Sudden Infant Death Syndrome
SIDS education enhancement becomes law. New parents in Illinois will be ensured to leave the hospital with good, updated information on how to protect their newborn from Sudden Infant Death Syndrome (SIDS) under a new law spearheaded by State Representative Tom Bennett.

Bennett’s measure, signed into law Thursday as PA 99-0048, ensures that the materials on SIDS prevention new parents receive at the hospital will include information developed by the American Academy of Pediatrics or a statewide or nationally recognized SIDS or medical association.

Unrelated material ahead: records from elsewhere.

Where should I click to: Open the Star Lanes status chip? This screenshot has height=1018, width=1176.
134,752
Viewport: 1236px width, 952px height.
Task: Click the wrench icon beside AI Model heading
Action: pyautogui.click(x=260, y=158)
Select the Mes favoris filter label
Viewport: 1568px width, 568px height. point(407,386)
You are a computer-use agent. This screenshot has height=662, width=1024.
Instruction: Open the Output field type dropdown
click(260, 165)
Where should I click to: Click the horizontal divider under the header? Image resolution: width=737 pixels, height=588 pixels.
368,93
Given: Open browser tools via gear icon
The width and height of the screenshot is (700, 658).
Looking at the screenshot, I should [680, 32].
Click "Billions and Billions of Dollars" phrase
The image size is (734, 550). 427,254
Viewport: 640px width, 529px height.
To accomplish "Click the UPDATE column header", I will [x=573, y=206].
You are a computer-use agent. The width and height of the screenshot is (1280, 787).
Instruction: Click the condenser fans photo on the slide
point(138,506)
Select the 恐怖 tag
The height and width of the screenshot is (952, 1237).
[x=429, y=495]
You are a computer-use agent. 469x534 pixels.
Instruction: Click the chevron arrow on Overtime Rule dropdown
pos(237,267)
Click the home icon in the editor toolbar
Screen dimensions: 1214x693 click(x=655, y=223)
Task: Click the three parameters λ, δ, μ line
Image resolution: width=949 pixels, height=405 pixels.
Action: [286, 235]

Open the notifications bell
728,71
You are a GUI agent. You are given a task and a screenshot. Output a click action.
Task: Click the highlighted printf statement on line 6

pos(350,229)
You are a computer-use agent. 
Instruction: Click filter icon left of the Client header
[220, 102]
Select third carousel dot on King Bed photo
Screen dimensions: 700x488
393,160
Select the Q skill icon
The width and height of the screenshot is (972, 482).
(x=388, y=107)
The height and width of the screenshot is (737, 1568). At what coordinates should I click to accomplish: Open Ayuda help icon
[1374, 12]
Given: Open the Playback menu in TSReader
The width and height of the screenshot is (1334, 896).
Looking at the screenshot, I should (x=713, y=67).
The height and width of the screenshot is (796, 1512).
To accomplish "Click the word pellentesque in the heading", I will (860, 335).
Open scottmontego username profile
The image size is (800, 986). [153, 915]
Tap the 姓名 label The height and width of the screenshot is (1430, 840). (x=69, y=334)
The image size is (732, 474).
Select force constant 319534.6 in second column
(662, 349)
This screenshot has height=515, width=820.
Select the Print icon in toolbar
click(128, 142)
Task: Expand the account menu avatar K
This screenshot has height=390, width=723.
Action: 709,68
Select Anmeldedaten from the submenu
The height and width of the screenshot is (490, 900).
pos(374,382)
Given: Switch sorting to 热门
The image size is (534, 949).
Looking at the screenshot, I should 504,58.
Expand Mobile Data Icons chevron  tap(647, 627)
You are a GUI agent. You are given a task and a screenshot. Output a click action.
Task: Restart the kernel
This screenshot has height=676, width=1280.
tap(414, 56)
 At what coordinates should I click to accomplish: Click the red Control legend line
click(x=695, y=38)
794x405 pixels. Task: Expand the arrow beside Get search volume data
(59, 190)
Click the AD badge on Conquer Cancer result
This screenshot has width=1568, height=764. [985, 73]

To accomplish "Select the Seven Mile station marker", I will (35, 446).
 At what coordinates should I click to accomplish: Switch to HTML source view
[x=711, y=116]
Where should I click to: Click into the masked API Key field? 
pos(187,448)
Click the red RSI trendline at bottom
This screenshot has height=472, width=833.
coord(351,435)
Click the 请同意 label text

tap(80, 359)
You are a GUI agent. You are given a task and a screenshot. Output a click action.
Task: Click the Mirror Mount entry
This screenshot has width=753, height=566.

“Each year we learn more about SIDS, including how best to prevent it. It’s crucial that new parents leave the hospital armed with the most up-to-date and reliable information available on how they can protect their newborns,” Representative Bennett said. “I’m very happy that my first bill signed into law may help save a baby’s life.”

Sweet Corn
Sweet corn named official state vegetable. Just in time for the 42nd Annual Chatham Sweet Corn Festival, Governor Rauner signed legislation Thursday designating sweet corn as the official state vegetable of Illinois. SB 800 was sponsored in the House by State Rep. Raymond Poe and State Sen. Sam McCann in the Senate. It was brought about through the efforts of the 4th grade students at Chatham Elementary School.

“Sweet corn has been an important part of Illinois agriculture throughout the state’s history,” Poe said. “I am glad to see it get this much-deserved recognition, and am glad to see the hard work of the students from Chatham Elementary pay off.”

A group of Chatham students testified in support of the bill before the House Agriculture and Conservation committee in May. They were on hand in the House chamber when the bill passed 115-0 in May. The students had previously joined Senators for the debate on the bill in that chamber.

Illinois' new state vegetable joins such other state symbols as the state animal (white-tailed deer), state flower (violet) and state insect (monarch butterfly).